Si passa quindi a Massimo Giordano, il quale ebbe un notevole picco di carriera poco dopo il 2000, in un repertorio da tenore lirico-leggero ove poteva far valere il suo lieve peso vocale e la sua naïveté da Nemorino. Ma la Tosca non è L’elisir d’amore, e passare da Nemorino a Mario Cavaradossi, mentre i segni del declino professionale cominciano a farsi evidenti, è un azzardo anziché una soluzione. In odore di captatio benevolentiae, Giordano gioca a fare l’italiano secondo lo stereotipo viennese: ed ecco allora un Cavaradossi che a ogni occasione manda alla sua Floria serie di tre bacetti con lo schiocco, e che fa gesti da operetta per illustrare quanto volentieri si sia liberato di quella donna gelosa. Ma la statura eroica manca affatto, così come manca la sostanza vocale per reggere le sezioni più tese e drammatiche, e per dare i colori ai grandi abbandoni melodici degli atti I e III. In tutto questo, la Tosca di Martina Serafin canta tutto con voce ferma e luminosa e recita fedelmente secondo didascalia, ma si chiude in una sorta di monologo straniato, come se non ci fosse interazione con l’amante e con l’aguzzino, e nessun ricordo di questa serata viene da lei lasciato nella mente dell’ascoltatore.

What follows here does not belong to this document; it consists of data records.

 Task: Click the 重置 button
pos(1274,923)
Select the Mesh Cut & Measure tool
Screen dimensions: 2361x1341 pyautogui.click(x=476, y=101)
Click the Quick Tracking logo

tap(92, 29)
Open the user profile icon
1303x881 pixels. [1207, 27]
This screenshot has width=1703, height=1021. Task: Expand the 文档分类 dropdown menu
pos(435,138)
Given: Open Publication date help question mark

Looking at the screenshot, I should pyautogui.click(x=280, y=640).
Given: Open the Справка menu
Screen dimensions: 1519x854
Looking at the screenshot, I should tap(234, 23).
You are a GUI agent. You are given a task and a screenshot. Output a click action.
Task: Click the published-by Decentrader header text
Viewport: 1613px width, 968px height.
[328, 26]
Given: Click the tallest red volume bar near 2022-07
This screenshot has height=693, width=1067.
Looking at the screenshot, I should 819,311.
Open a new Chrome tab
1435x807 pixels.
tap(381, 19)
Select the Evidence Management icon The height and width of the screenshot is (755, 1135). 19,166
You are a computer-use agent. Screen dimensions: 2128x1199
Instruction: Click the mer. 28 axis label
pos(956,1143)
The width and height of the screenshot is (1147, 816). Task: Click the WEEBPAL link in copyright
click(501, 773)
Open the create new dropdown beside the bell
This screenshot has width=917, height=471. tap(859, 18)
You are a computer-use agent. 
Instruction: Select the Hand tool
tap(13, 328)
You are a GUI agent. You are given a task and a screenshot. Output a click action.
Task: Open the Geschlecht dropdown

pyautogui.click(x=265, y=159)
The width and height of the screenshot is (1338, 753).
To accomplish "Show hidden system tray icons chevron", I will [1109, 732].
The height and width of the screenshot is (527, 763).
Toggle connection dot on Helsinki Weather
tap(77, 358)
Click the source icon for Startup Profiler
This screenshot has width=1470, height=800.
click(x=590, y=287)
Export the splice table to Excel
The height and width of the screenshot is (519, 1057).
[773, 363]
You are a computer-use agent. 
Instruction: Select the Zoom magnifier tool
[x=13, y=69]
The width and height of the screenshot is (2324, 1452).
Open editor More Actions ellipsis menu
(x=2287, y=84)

Ricordi ammirati o entusiastici, per contro, sono lasciati dall’allestimento scenico e dall’esecuzione strumentale. Ciò che si vede è il museale spettacolo firmato da Margherita Wallmann nel 1958 e giunto ora alla sua cinquecentosessantottesima recita viennese: con tutta la polvere che vi si può essere depositata sopra, le scene di Nicola Benois sbalordiscono ancora per virtuosismo prospettico su superfici dipinte, in particolar modo nell’agile eppur realistica ricreazione della chiesa di S. Andrea della Valle. E non si finirà mai di lodare le virtù dell’Orchestra della Staatsoper, che quando ne ha voglia sa cantare come nessun’altra: sospettosa verso direttori di maggior blasone, essa segue invece con dedizione il gesto di Paolo Carignani, e gli risponde con sensuale involo d’archi, scoppi raggelanti negli ottoni e un assolo di clarinetto che, in «E lucevan le stelle», toglie il respiro per estenuata mollezza e vale da solo il viaggio a Vienna.